Leio, releio. A Pequena Crónica de Esther Meynell, e recolhas de documentos do tempo de Bach. Contratos, cartas oficiais. Mas também detalhados relatórios sobre órgãos, e o inventário de bens após a morte do compositor. Depois, mais documentos administrativos, depositados em arquivos municipais. Páginas anódinas, quantas vezes, que analiso com entusiasmo. E se, por exemplo, uma acta diz que o Consistório de Arnstadt repreendeu o organista Baxh por se ter demorado numa viagem a Lübeck quatro vezes mais tempo do que o autorizado pelos seus superiores, para estudar com Dietrich Buxtehude, e por, de regresso ao seu posto, fazer espantosas variações nos seus corais, não sem recorrer a acordes estranhos, para surpresa e desagrado da comunidade, e se leio ainda que, após esta repreensão pelos prelúdios demasiado extensos, o organista Bach começou a improvisar prelúdios brevíssimos, que acabavam logo depois de começar, sendo outra vez repreendido pelo Consistório, se leio estas tão pequenas acusações e defesas, perdidas entre arquivos, com os meus olhos do século XXI, vejo surgirem dessa página, inteiras, Arnstadt e Lübeck, o Consistório e o organista, os tubos do órgão na igreja e as partituras manuscritas, os gestos irascíveis e as paixões contidas, tudo quanto aconteceu e se perdeu nesses dias do início de 1706, vivo e doloroso outra vez, num livro entre as minhas mãos.

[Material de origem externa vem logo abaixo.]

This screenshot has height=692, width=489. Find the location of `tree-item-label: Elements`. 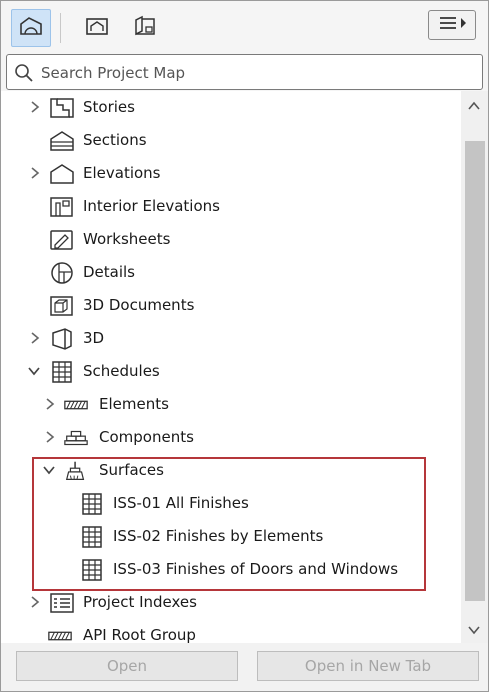

tree-item-label: Elements is located at coordinates (134, 404).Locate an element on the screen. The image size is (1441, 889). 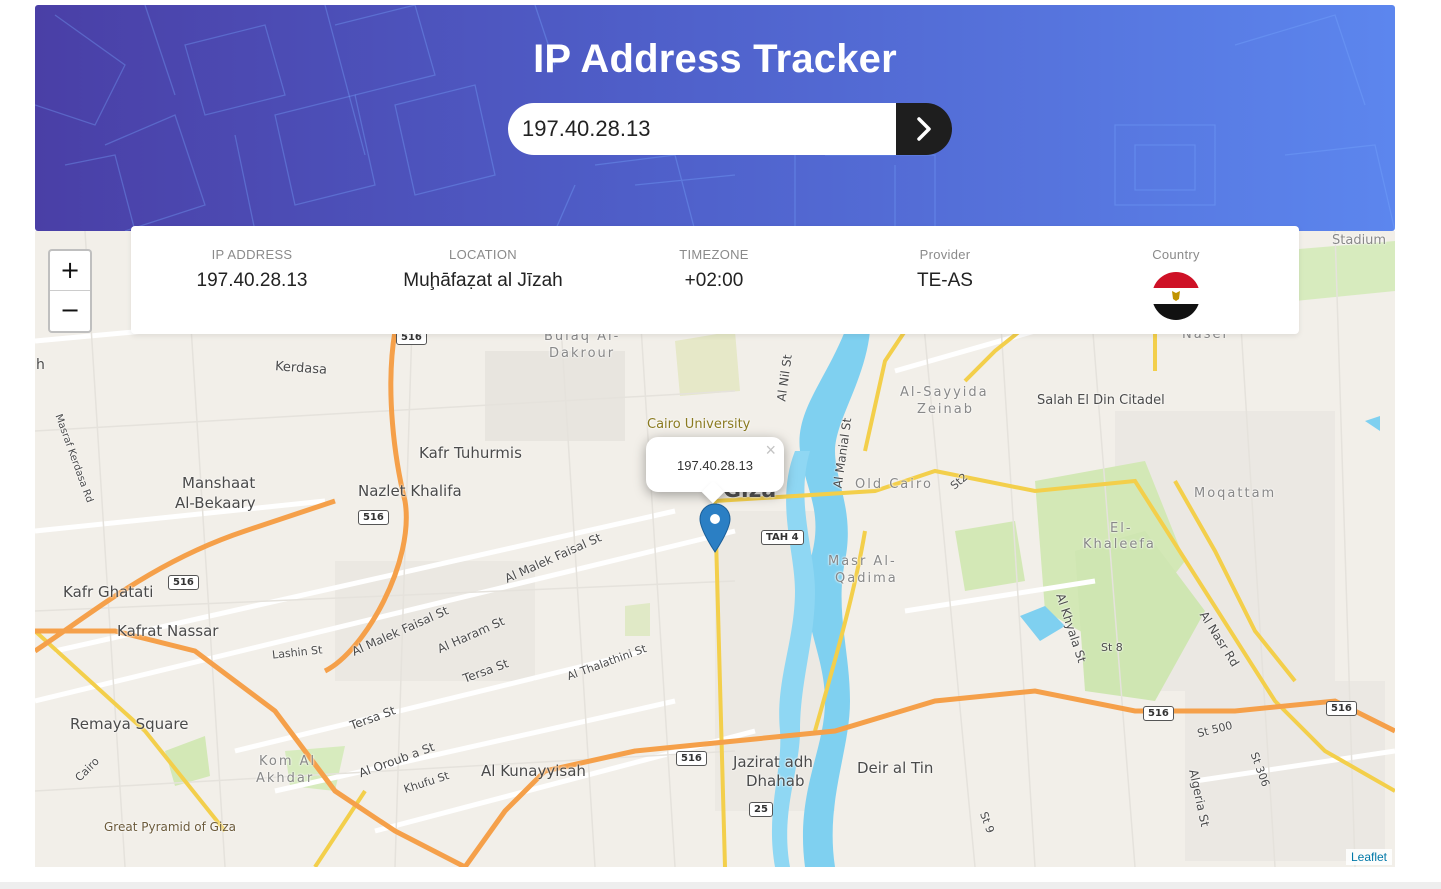
map-label-remaya-square: Remaya Square is located at coordinates (130, 724). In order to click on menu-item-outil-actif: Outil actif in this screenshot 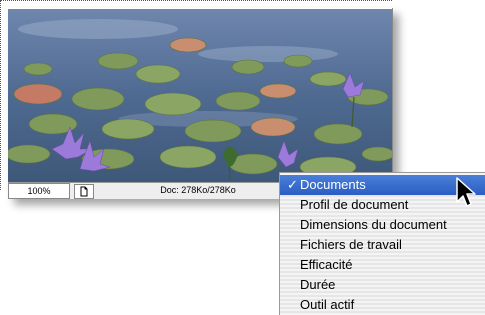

Não se pode ressuscitar o passado, mas pode-se escrever sobre o passado, no presente; e misturar os tempos. Receber o que resta de antigas vozes, assinaturas, a dobra da linguagem, suas cerimónias e seus implícitos, a surpreendente consciência de que estas pessoas existiram — o Consistório de Arnstadt, o organista repreendido, um aluno, um fazedor de órgãos, às vezes só um nome sem história, sem obra, sem data de nascimento nem de morte, mas nome de uma pessoa que existiu, de quem resta um processo, uma dívida, uma brevíssima menção. Tentação pequena, infantil, de fantasiar: quem seria este violinista, esse organista, aquele viajante? Nomes, maledicências, testemunhos, um simples registo: a única marca, a única prova de que alguém viveu, com os seus entusiasmos, medos, as suas crenças, alegrias, esperanças, a sua morte.
Leio estas páginas, sites, fac-similes com os meus olhos extemporâneos; leio, interrogo, comparo, trezentos anos depois. Ignoro tanto sobre estes nomes; mas sei o que eles não souberam: que o mundo deles acabou, tudo quanto parecia eterno se revelou perecível, a ordem da sociedade e das nações mudou mil vezes, o que era proibido tornou-se corrente e o necessário escusado, crime e inocência confundiram-se, mas nessa violenta desordem das coisas — a que devagar nos fomos habituando, quase inconscientemente, no ciclo das gerações — a música do Kantor, irascível, envelhecido e fora de moda, sobreviveu.
Pedro Eiras, in Bach, Assírio & Alvim, Setembro de 2014, pp. 28-29.